Publicado no “Diário de Notícias pelo jornalista FERREIRA FERNANDES

A SOLDADO DESCONHECIDA

Josefa, 21 anos, a viver com a mãe. Estudante de Engenharia Biomédica, trabalhadora de supermercado em part-time e bombeira voluntária. Acumulava trabalhos e não cargos - e essa pode ser uma primeira explicação para a não conhecermos.
Afinal, um jovem daqueles que frequentamos nas revistas de consultório, arranja forma de chamar os holofotes.

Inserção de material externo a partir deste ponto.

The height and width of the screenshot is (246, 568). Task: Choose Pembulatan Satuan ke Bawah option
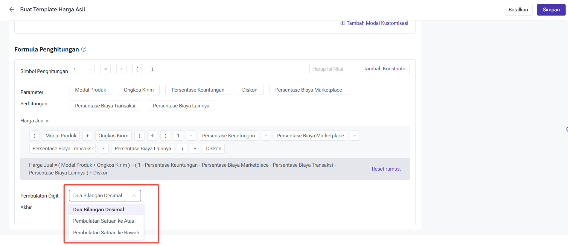point(106,233)
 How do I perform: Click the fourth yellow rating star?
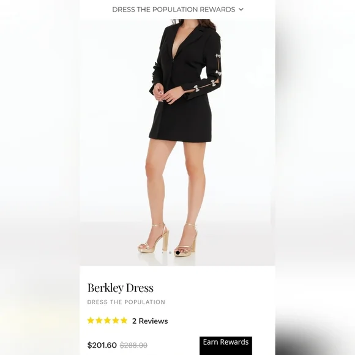point(116,321)
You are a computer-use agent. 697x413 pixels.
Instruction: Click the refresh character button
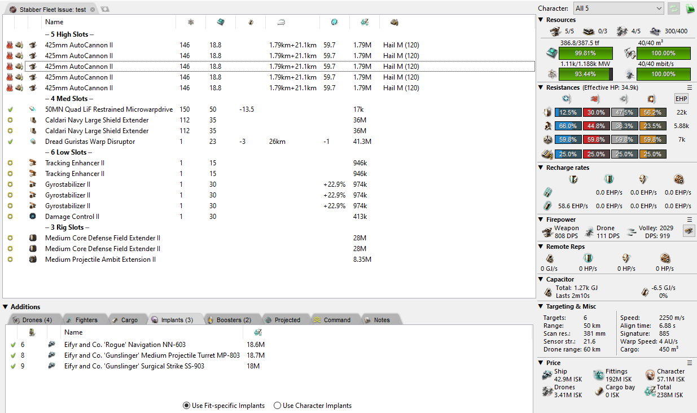673,8
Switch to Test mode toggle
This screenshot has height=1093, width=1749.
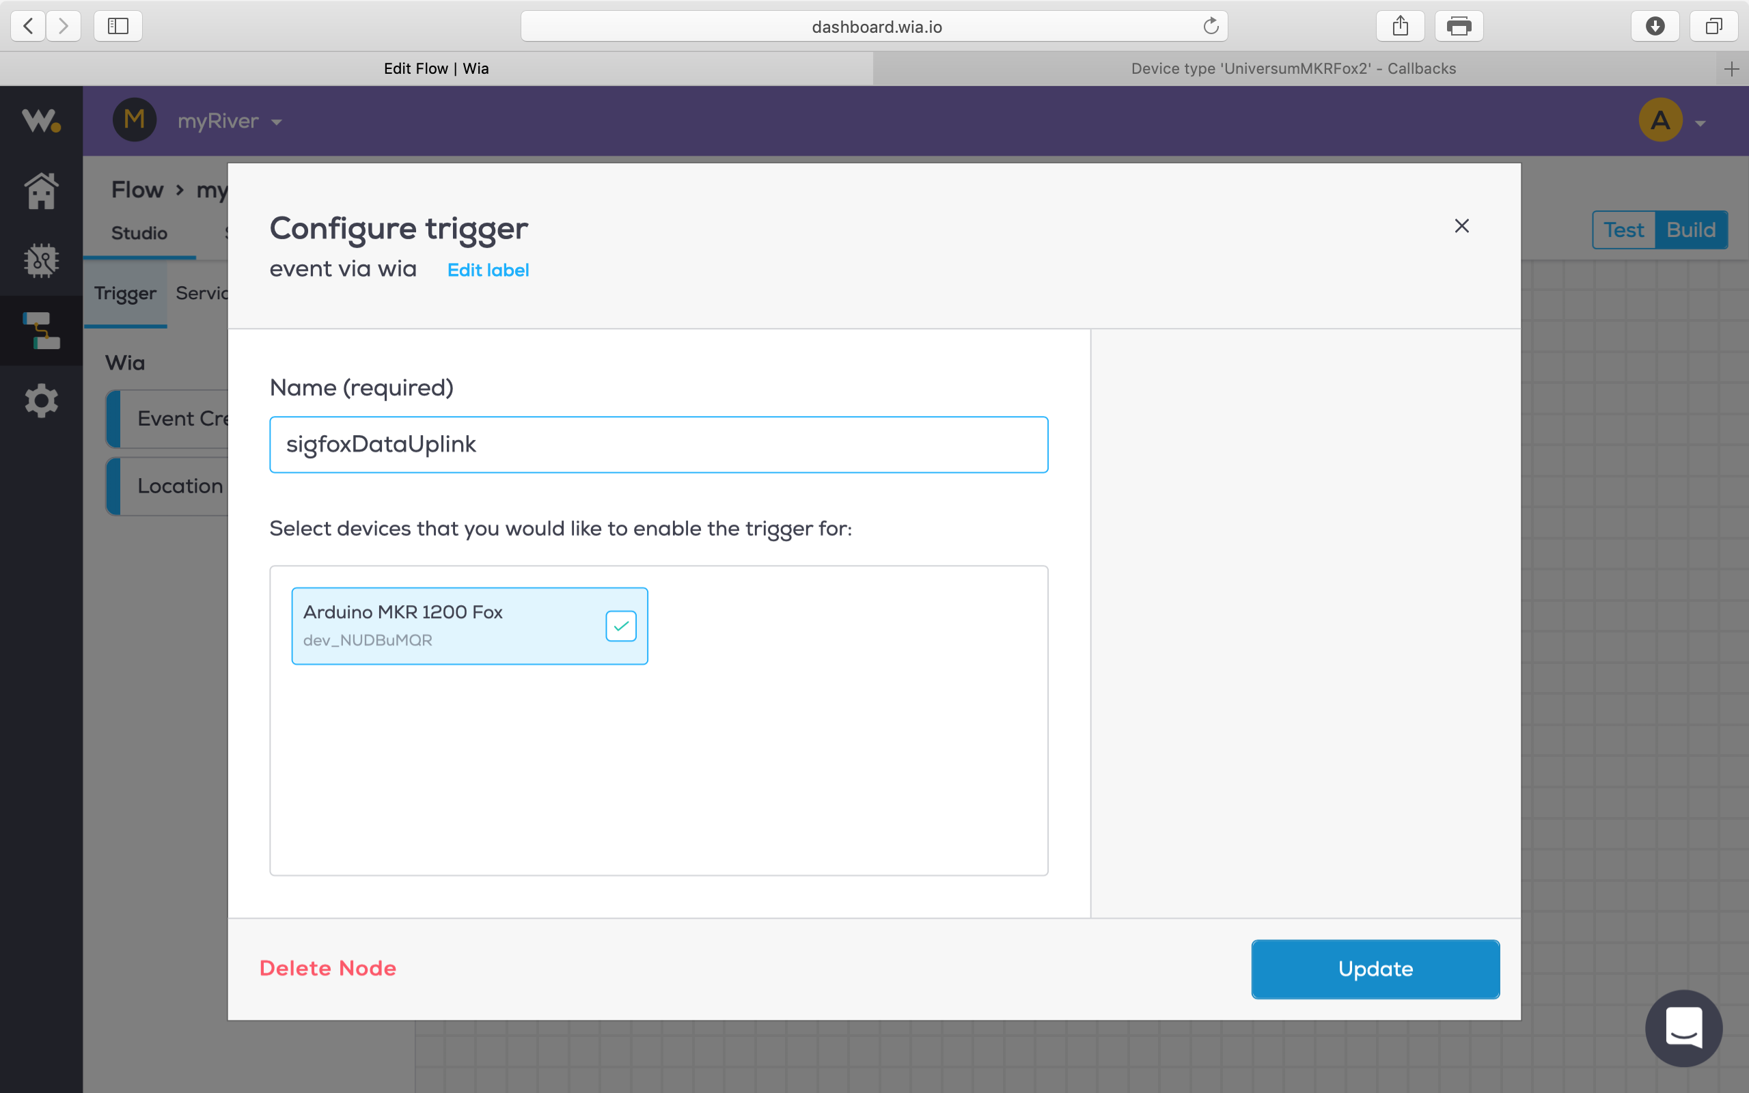[x=1623, y=230]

Se é futebolista, pinta o cabelo de cores impossíveis; se é cantora, mostra o futebolista com quem namora; e se quer ser mesmo importante, é mandatário de juventude.
Não entra é na cabeça de uma jovem dispersar-se em ninharias acumuladas: um curso no Porto, caixeirinha em Santa Maria da Feira e bombeira de Verão. Daí não a conhecermos, à Josefa. Chegava-lhe, talvez, que um colega mais experiente dissesse dela: "Ela era das poucas pessoas com que um gajo sabia que podia contar nas piores alturas." Enfim, 15 minutos de fama só se ocorresse um azar...
Aconteceu: Josefa morreu em Monte Mêda, Gondomar, cercada das chamas dos outros que foi apagar de graça.
A morte de uma jovem é sempre uma coisa tão enorme para os seus que, evidentemente, nem trato aqui.
Interessa-me, na Josefa, relevar o que ela nos disse: que há miúdos de 21 anos que são estudantes e trabalhadores e bombeiros, sem nós sabermos.
Como é possível, nos dias comuns e não de tragédia, não ouvirmos falar das Josefas que são o sal da nossa terra?